With Matt Kemp traded and then starting corner outfielders Carl Crawford and Yasiel Puig landing on the DL, Ethier has regained a starting job and responded with four homers in 60 at-bats and a 1.017 OPS. This is helping the Dodgers now — and maybe later. Eventually Crawford and Puig will return, and in S cott Van Slyke, Alex Guerrero and Chris Heisey, Los Angeles has other outfield pieces who can play. Thus, the Dodgers almost certainly are open to moving Ethier if clubs buy into his start and want to obtain him.

‘Split’ opinions on Pelfrey revival

Mike Pelfrey’s first two seasons away from the Mets and with the Twins were disastrous. He pitched terribly in 2013 (his first season after Tommy John surgery) and lasted five starts in 2014 as elbow and shoulder problems, in particular, derailed him. His cumulative 5.56 ERA in that span was the second worst in the majors (minimum 175 innings).

The only reason the righty – drafted by the Mets two picks before Andrew McCutchen in 2005 – was even with Minnesota was because he was owed $5.5 million in 2015. Scouts noted during the spring he was throwing his splitter more often and better, but the Twins decided not to include him in the season-opening rotation. Pelfrey suggested he wanted to be traded, but then rescinded that.

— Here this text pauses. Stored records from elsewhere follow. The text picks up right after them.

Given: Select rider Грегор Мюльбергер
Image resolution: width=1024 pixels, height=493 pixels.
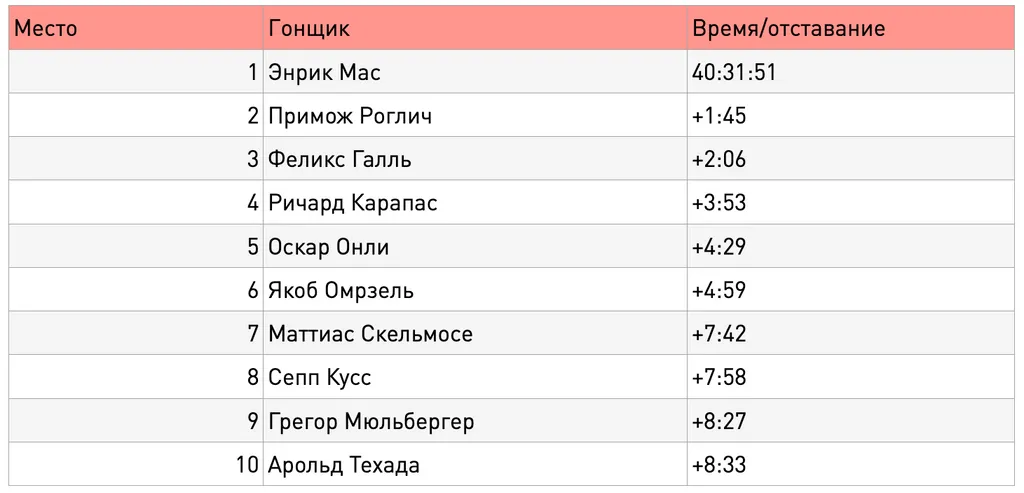Looking at the screenshot, I should coord(371,422).
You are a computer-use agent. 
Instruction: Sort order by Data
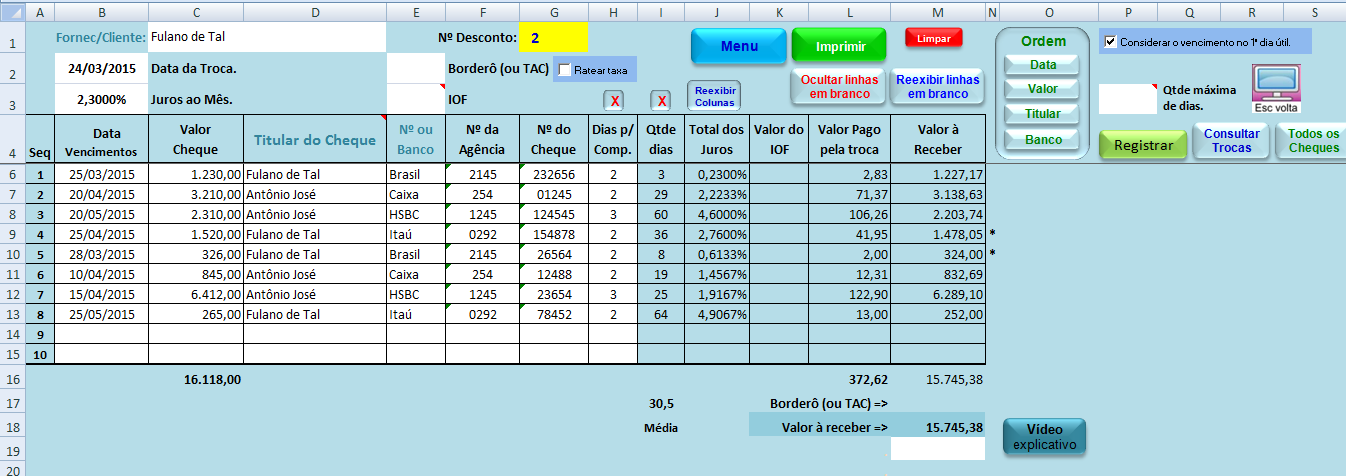[x=1043, y=64]
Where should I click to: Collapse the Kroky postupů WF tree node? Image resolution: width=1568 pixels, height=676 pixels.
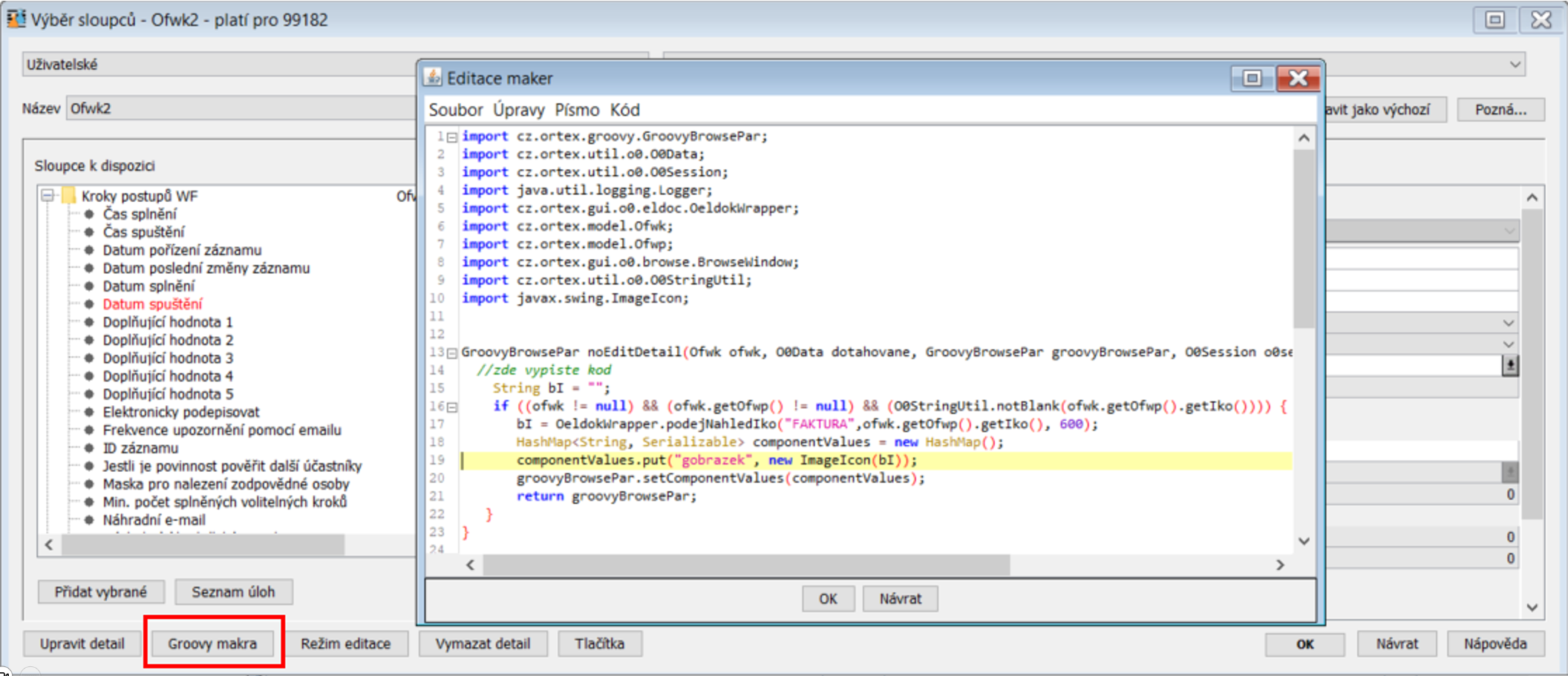coord(48,196)
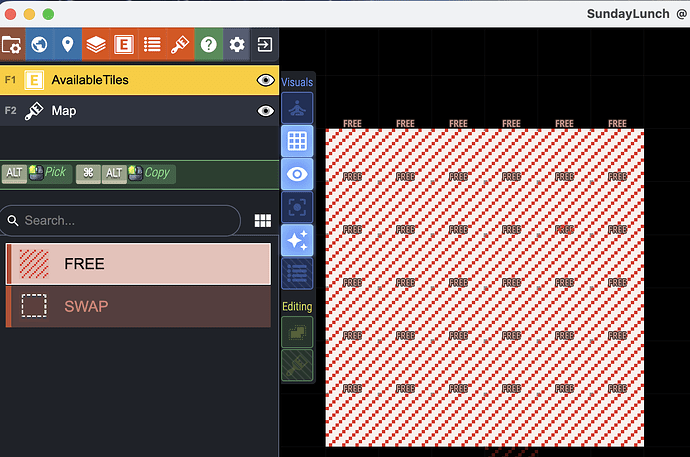Click the exit project icon
This screenshot has width=690, height=457.
point(265,45)
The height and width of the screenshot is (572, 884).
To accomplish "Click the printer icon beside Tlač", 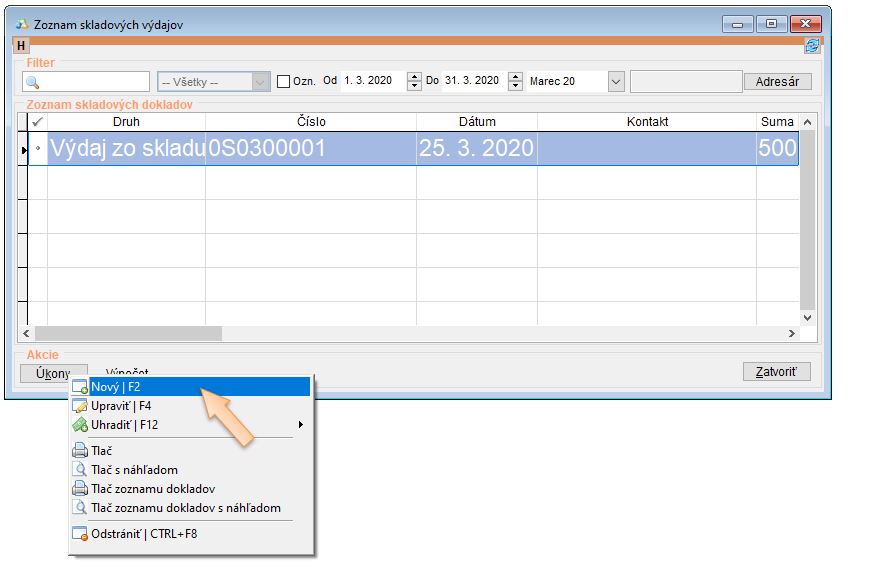I will click(80, 451).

An injury to Ricky Nolasco and poor performance elsewhere put Pelfrey back in the rotation, and the improved splitter to go along with 2.5 mph more average velocity (back up to 93) with greater movement has helped Pelfrey open 2-0 with a 2.63 ERA in five starts. Twins assistant GM Rob Antony cited the fastball/splitter combo, but said the biggest reason for Pelfrey’s early success is “he is finally healthy and has his confidence back.”

It should be noted, however, that in his last start, Pelfrey was staked to a 7-0 lead against the White Sox and did not make it out of the fourth inning.